Irving Fisher, the Great Depression and FDR
When Professor Irving Fisher learned of the success of Wörgl and other European experiments, he determined that “The correct application of stamp scrip would solve the Depression crisis in the U.S. in three weeks.” He presented his findings to Dean Acheson, then under-secretary of the Treasury under FDR. Acheson sought input from Harvard economics professor Russell Sprague, who told him that this approach could indeed succeed in bringing America out of the Depression, but cautioned him to check with the President.
He did so. Unfortunately, fearing decentralization, President Roosevelt denounced complementary currencies soon afterwards and they were prohibited. He did so in probably his most famous address, the one including the phrase “The only thing we need to fear is fear itself.”
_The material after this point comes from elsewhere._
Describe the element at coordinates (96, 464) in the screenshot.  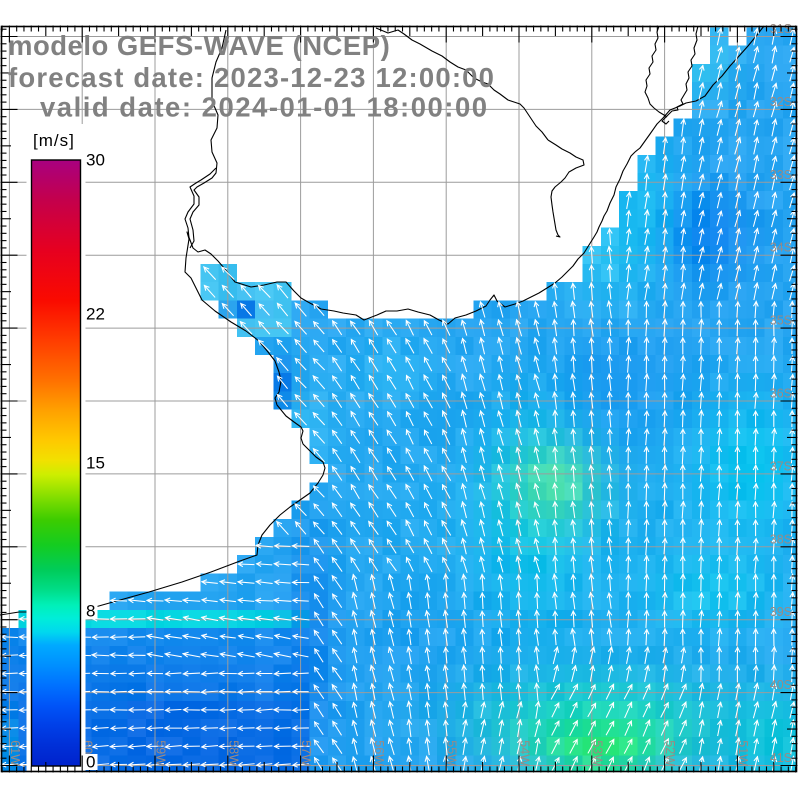
I see `svg-text: 15` at that location.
In that speech he also announced that by “executive decree” he would henceforth prohibit ‘emergency currencies’. This was the code name for all the complementary currencies already in existence, and all those in preparation around the country. That prohibition lasted for decades.
Imagine if Fisher’s recommendation had held the day. The Great Depression would have ended well before World War II and a great deal of suffering would have been avoided. Fortunately, complementary currencies are now legal in just about every country, as evidenced by the popularity of cryptocurrencies, one form of a complementary currency.
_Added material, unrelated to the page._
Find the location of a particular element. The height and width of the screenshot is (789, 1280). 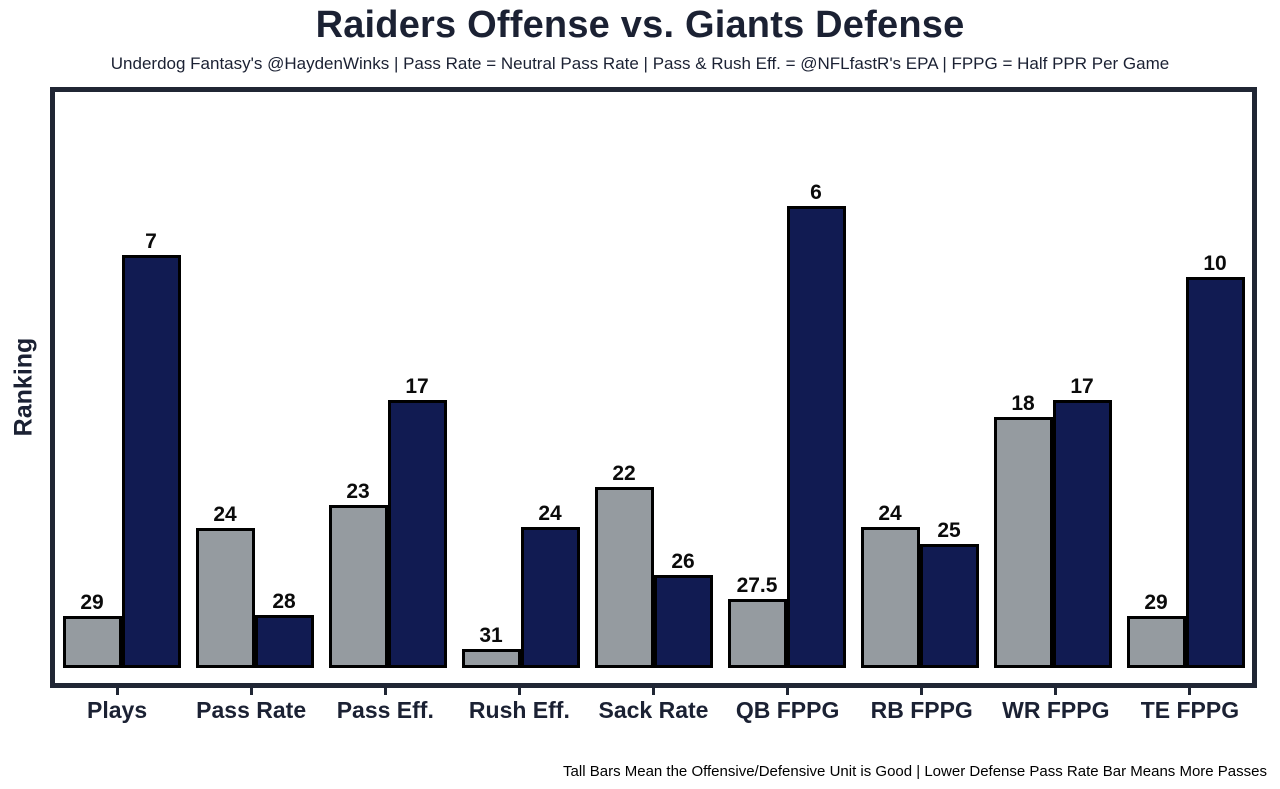

bar-giants-defense-plays is located at coordinates (151, 462).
The Central Middle Ages and Cathedrals
We now come to one of the most prolonged and significant times where the use of complementary currencies had a profound and widespread positive impact on the communities that adopted them. Here we find a sustained period of 250 years (1040-1290) of financial success based on local currencies spread throughout Western Europe.
Chapter 6 from the book, New Money for a New World by Bernard Lietaer (co-architect of the Euro) and Stephen Belgin details that period of widespread abundance throughout Western Europe that can be directly attributed to the extensive use of local currencies.
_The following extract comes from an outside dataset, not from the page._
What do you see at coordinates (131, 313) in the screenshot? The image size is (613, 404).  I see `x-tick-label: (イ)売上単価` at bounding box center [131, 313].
The authors note that, “There was work for all, with favorable working conditions and abundant time for family, community, and personal pursuits. This epoch was also characterized by significant advancements in science, technology, education, literature, music, arts, craftsmanship, and more.”
It all commenced when communities like Paris decided they wanted to build a local cathedral like Notre Dame, each a massive infrastructure project that lasted on average between 50 and 100 years. Those communities printed their own money and hired architects, stone masons, carpenters, lead workers, glass workers and more to build those magnificent edifices and more.
What most people don’t know is that those citizens were directly responsible for building more than 1,000 cathedrals in Western Europe, alongside 350,000 churches and several thousand large abbeys. That was a building phase rarely matched throughout history.
Month after month those communities paid those workers “new money” they printed up which in turn was injected into the local economy. That money was spent on food, clothing, shelter and all the necessities of life, which stimulated all manner of new local merchants and the jobs they produced.
“This medieval building phenomenon is more remarkable still,” say the authors, “given that there was no central authority, church or otherwise, in charge of initiating or funding the construction of these cathedrals. Contrary to popular belief today, these structures were neither built by nor belonged to the church or nobility.
Local nobility and royalty customarily did make contributions, but these monuments were typically owned and financed by the citizens of the municipalities where they were built.”
Those efforts initiated over 800 years ago are still providing financial returns today. Tourists flock to those cathedrals bringing with them money that they leave in the communities they visit. Almost nothing in history has provided a greater return on investment.